OBJECTIVE. Rosai-Dorfman disease is a rare disorder characterized histologically by lymphatic sinus dilatation due to histiocyte proliferation. Our goal was to describe the CT, MRI, and ¹⁸F-FDG (FDG) PET findings in a series of patients with this diagnosis. MATERIALS AND METHODS. We retrospectively reviewed the imaging studies of 10 patients with pathologically confirmed Rosai-Dorfman disease who were treated in our institution between January 2004 and December 2007. RESULTS. We found the following areas of general involvement: three intracranial, seven head and neck, and three spinal, with some patients having more than one site. Specific sites of involvement included the following: intracranial meninges, n = 2; pituitary, n = 2; lacrimal gland, n = 1; paranasal sinus, n = 3; neck lymph nodes, n = 6; salivary gland, n = 3; tonsil, n = 1; skin, n = 1; spinal meninges, n = 2; vertebral body, n = 1; and thymus, n = 1. The MRI characteristics of the involved areas were generally T1 isointense, T2 isointense, diffusion isointense to gray matter, and intensely enhancing with gadolinium chelate contrast agents.

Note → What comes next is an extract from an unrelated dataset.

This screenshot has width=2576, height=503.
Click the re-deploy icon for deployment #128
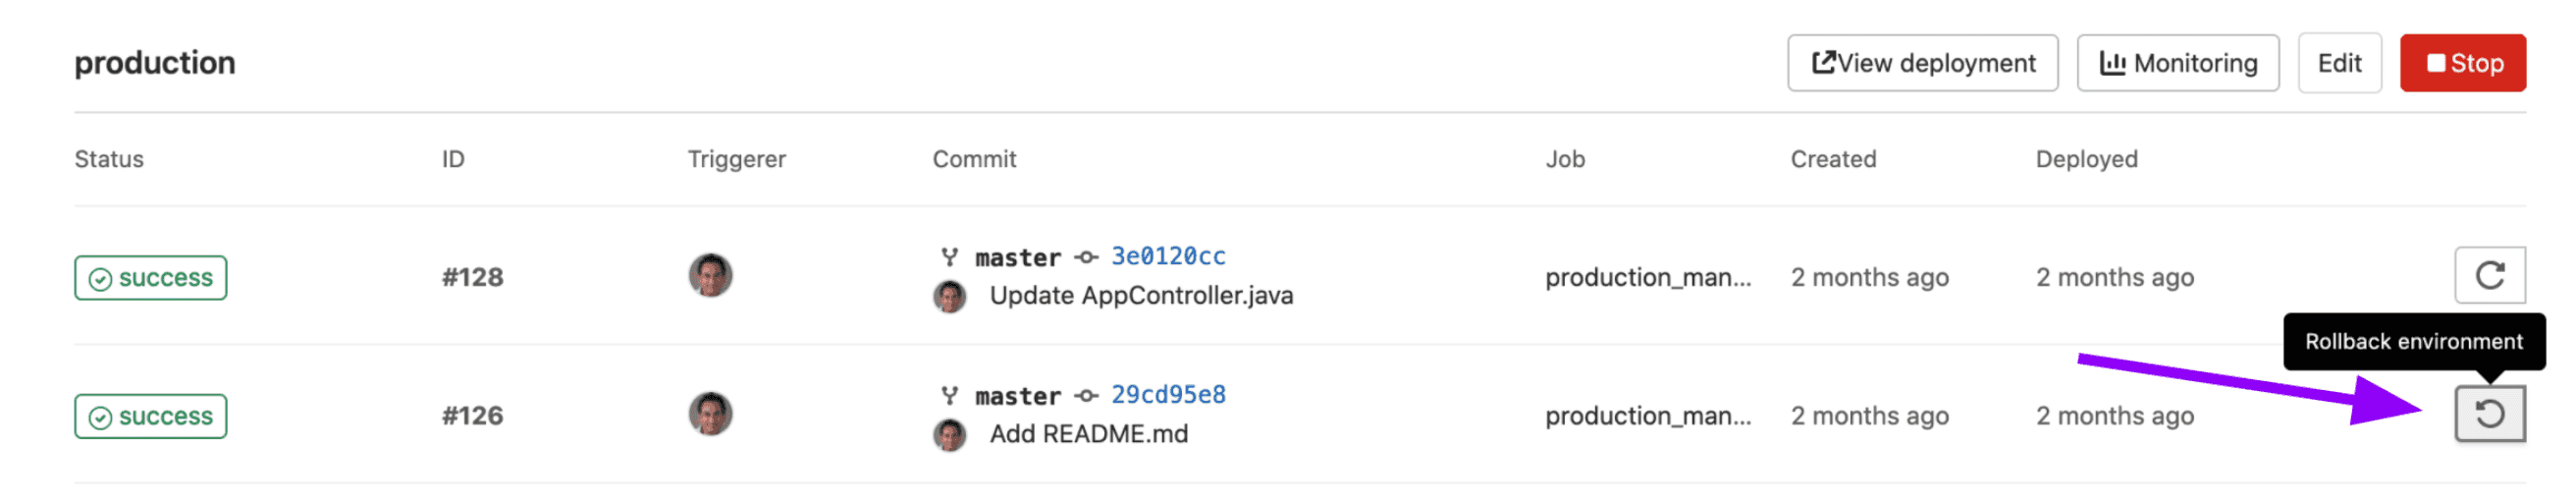pos(2490,275)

CT images generally showed the lesions were hyperdense to gray matter and intensely enhancing. FDG PET showed variable uptake, with nodal and lacrimal disease generally being FDG avid and other sites not. CONCLUSION. Rosai-Dorfman disease has a protean imaging appearance but most frequently presents as neck lymphadenopathy. The disease is frequently multifocal, and a diagnosis in one area should prompt suspicion that other sites may be involved also.